Work order 1: In the Carolee Schneemann exhibition review, rewrite the passage from "LONDON — For" to "wild, and challenging.", changing "resistance" to "defiance".
Work order 2: In the Carolee Schneemann exhibition review, turn the paragraph beginning "Although she started her career" into a short bulleted list that keeps its main facts.
Work order 3: According to the Carolee Schneemann exhibition review, in what year did Schneemann create "Meat Joy"?

LONDON — For Carolee Schneemann, the personal was political. She saw the body — in particular, her own body — as inextricably entwined with its physical and sociopolitical environment, and therefore as a primary site for both understanding the world and taking a stance of resistance. In the first UK survey of her work, Carolee Schneemann: Body Politics at the Barbican Centre, the artist’s body politics are shown to be radical, wild, and challenging.
Although she started her career in what she called the “Art Stud Club” of 1950s New York, an incubator of Abstract Expressionism, she quickly moved beyond the boundaries of the canvas to explore sculpture, kinetic elements, and performances utilizing her own body. It is interesting to learn from the exhibition’s opening displays that Schneemann fundamentally saw herself as a painter; many of her early abstract canvases feel dated today, but they help contextualize her later performative works involving mark making with mud, menstrual blood, or poured paint as continuations of this tradition.
The exhibition demonstrates that the early 1960s were remarkably productive for Schneemann. In 1964 she created her iconic work “Meat Joy,” in which a group of performers clad in fur underwear writhe around together onstage, dripping paint on each other and caressing dead fish and plucked chickens. Captured on grainy film, the piece is both riotously erotic and repulsive. At the time it was considered illicit; a performance in London resulted in a police raid and the dancers being smuggled away under blankets on the floors of waiting cars. Today, “Meat Joy” has not lost its edge, though contemporary audiences might be more uncertain about the morality of using the bodies of animals than about the nudity and sexual overtones.

Entries shown:
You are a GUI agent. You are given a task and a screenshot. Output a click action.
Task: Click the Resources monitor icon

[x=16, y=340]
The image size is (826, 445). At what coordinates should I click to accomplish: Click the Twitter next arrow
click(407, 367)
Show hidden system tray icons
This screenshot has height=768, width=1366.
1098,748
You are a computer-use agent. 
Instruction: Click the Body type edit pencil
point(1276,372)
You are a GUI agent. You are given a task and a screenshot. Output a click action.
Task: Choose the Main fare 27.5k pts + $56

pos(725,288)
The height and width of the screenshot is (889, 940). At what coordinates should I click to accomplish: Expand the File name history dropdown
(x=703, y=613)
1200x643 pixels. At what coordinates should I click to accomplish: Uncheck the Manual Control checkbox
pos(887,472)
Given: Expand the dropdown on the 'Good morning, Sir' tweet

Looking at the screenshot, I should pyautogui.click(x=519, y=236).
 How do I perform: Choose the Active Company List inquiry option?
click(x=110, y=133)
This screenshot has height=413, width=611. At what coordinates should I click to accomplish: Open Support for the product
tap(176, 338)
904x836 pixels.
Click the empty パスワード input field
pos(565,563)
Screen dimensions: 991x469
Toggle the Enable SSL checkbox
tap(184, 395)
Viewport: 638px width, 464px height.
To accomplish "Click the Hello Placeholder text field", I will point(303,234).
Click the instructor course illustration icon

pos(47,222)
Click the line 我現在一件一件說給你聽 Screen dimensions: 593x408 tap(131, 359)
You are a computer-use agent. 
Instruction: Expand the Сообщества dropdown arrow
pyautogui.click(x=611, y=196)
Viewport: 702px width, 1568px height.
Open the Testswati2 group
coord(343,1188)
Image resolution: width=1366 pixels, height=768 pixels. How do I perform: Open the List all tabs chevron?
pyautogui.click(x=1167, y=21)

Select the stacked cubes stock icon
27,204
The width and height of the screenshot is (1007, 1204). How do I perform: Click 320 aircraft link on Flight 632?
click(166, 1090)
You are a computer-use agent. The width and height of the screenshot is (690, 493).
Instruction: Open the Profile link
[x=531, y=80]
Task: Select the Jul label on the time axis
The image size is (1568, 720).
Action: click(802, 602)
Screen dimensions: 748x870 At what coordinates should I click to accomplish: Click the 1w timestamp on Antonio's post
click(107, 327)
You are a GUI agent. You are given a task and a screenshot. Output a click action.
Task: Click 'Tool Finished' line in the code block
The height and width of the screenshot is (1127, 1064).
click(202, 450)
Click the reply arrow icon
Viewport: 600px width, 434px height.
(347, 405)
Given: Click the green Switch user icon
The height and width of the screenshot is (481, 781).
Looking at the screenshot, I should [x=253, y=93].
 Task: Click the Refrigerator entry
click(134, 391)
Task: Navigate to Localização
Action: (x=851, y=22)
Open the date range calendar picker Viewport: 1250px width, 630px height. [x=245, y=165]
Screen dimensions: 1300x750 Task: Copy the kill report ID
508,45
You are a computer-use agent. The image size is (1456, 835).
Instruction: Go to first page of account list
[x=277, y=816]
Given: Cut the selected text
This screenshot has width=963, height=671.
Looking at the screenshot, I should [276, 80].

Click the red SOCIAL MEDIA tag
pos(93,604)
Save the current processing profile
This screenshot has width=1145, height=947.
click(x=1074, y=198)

Your response 1:
LONDON — For Carolee Schneemann, the personal was political. She saw the body — in particular, her own body — as inextricably entwined with its physical and sociopolitical environment, and therefore as a primary site for both understanding the world and taking a stance of defiance. In the first UK survey of her work, Carolee Schneemann: Body Politics at the Barbican Centre, the artist’s body politics are shown to be radical, wild, and challenging.

Your response 2:
- Schneemann began her career in the "Art Stud Club" of 1950s New York, an incubator of Abstract Expressionism.
- She soon moved beyond the canvas into sculpture, kinetic elements, and performances using her own body.
- The exhibition's opening displays show that she fundamentally saw herself as a painter.
- Her early abstract canvases feel dated today.
- Those canvases help place her later performative mark making with mud, menstrual blood, or poured paint as a continuation of that tradition.

Your response 3: 1964